• **提示された文章**
────────────────

スクレイピング - Python徹底解説

Fri, Aug 7, 2020

${{DZ_TITLE}}$
スクレイピングでWebデータを取得

基本形

import requests

url = 'http://www.yahoo.co.jp/'

response = requests.get(url)
response.encoding = response.apparent_encoding
print(response.content.decode())

response.encoding = response.apparent_encoding 部分は、文字化け対策

ブラウザ偽装

import requests

url = 'http://www.yahoo.co.jp/'
headers = {'User-Agent': 'Mozilla/5.0 (Windows NT 10.0; Win64; x64) AppleWebKit/537.36 (KHTML, like Gecko) Chrome/84.0.4147.105 Safari/537.36'}
response = requests.get(url, headers=headers)
response.encoding = response.apparent_encoding
print(response.content.decode())

一部、ブラウザ偽装しないと取得できないページも。
上記の例はChromeを偽装
response.encoding = response.apparent_encoding 部分は、文字化け対策

Beautiful Soupで取得

import requests
from bs4 import BeautifulSoup

url = 'http://www.yahoo.co.jp/'
headers = {'User-Agent': 'Mozilla/5.0 (Windows NT 10.0; Win64; x64) AppleWebKit/537.36 (KHTML, like Gecko) Chrome/84.0.4147.105 Safari/537.36'}
response = requests.get(url, headers=headers)
response.encoding = response.apparent_encoding

soup = BeautifulSoup(response.text, 'html.parser')

links = [url.get('href') for url in soup.find_all('a')]
print(links)

find_allで属性指定

soup.find_all('div',class_='wrapper_')
soup.find_all('div',id='wrapper_')

────────────────

• **元データ**
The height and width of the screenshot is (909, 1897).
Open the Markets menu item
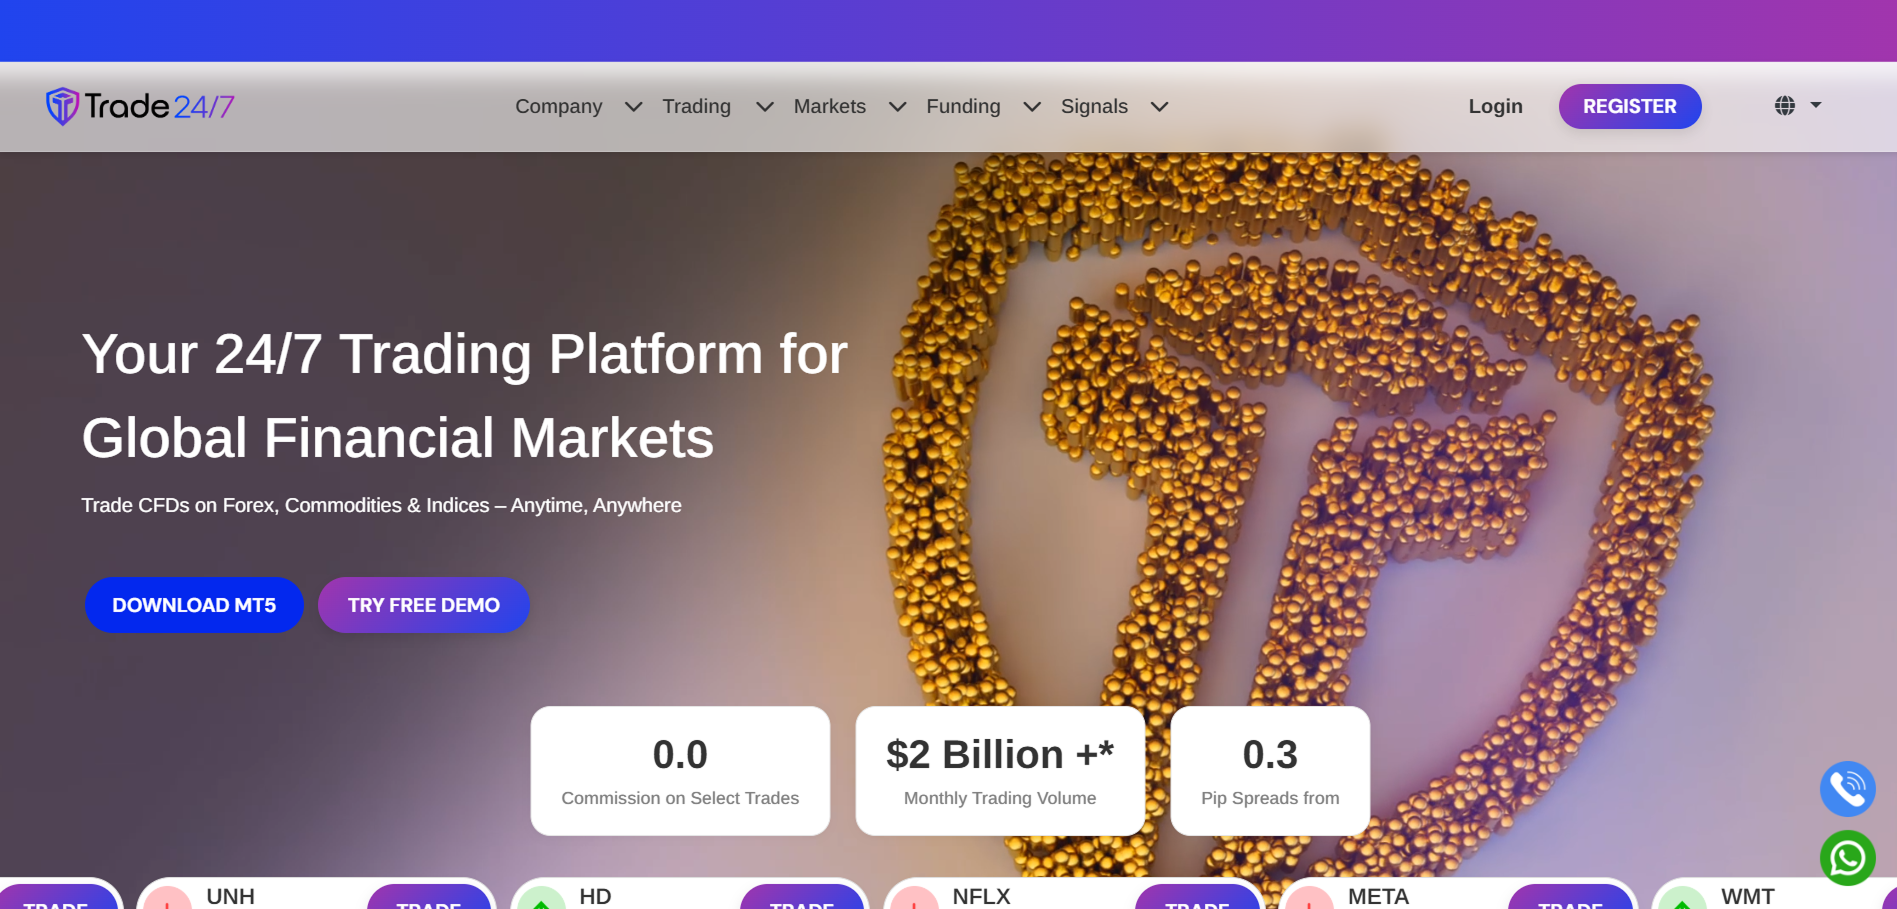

────────────────

• **課題一覧**
A. Pythonスクレイピングの解説のコードから、find_allを使っている行をすべて抜き出してください。
B. Pythonスクレイピングの解説を、最後に示された行の後から書き継いでください。

• **各課題の解答**
A.
links = [url.get('href') for url in soup.find_all('a')]
soup.find_all('div',class_='wrapper_')
soup.find_all('div',id='wrapper_')

B.
find_allに直接[0]等配列要素を指定できない場合

find_allの結果がListでなくTupleで帰ってくる場合あり。
その際は ***soup.find_all(…)[0]***の様な対応が不可能。
一旦res等に代入してから読み取る必要あり

res = soup.find_all('a',dataslitest="resultlink")
res[0]

find_allの結果でIndexError: list index out of rangeが出る

soup.find_all('a',dataslitest="resultlink")[0]

の様に直接配列の要素に読み込めない。
上述の「find_allに直接[0]等配列要素を指定できない場合」を参照。

find_allで見つけられないときはselectを使う

原因不明ですがfind_allで検索にHitしないときがあります。
selectメソッドでJQueryっぽく指定することで見つかることがあります。

soup.select('.color_')

onclick が取得できないときはfind_allを使う

selectメソッドで取得した場合、onclickを取得できなかった。
find_allを指定する事で改善することが出来る。
しかし、selectでしか引っかからない検索の場合どうするべきか…めんどくさいですが、以下の方法が今のところベストアンサー。

html2 = soup.select('.size_')
soup2 = BeautifulSoup(str(html2), 'html.parser')
for item in soup2.find_all('div'):
    if 'onclick' in item.attrs.keys():
        print(item['onclick'])

PandasでTable取得

import pandas as pd

url = 'https://weather.yahoo.co.jp/weather/week/'
dfs = pd.read_html(url)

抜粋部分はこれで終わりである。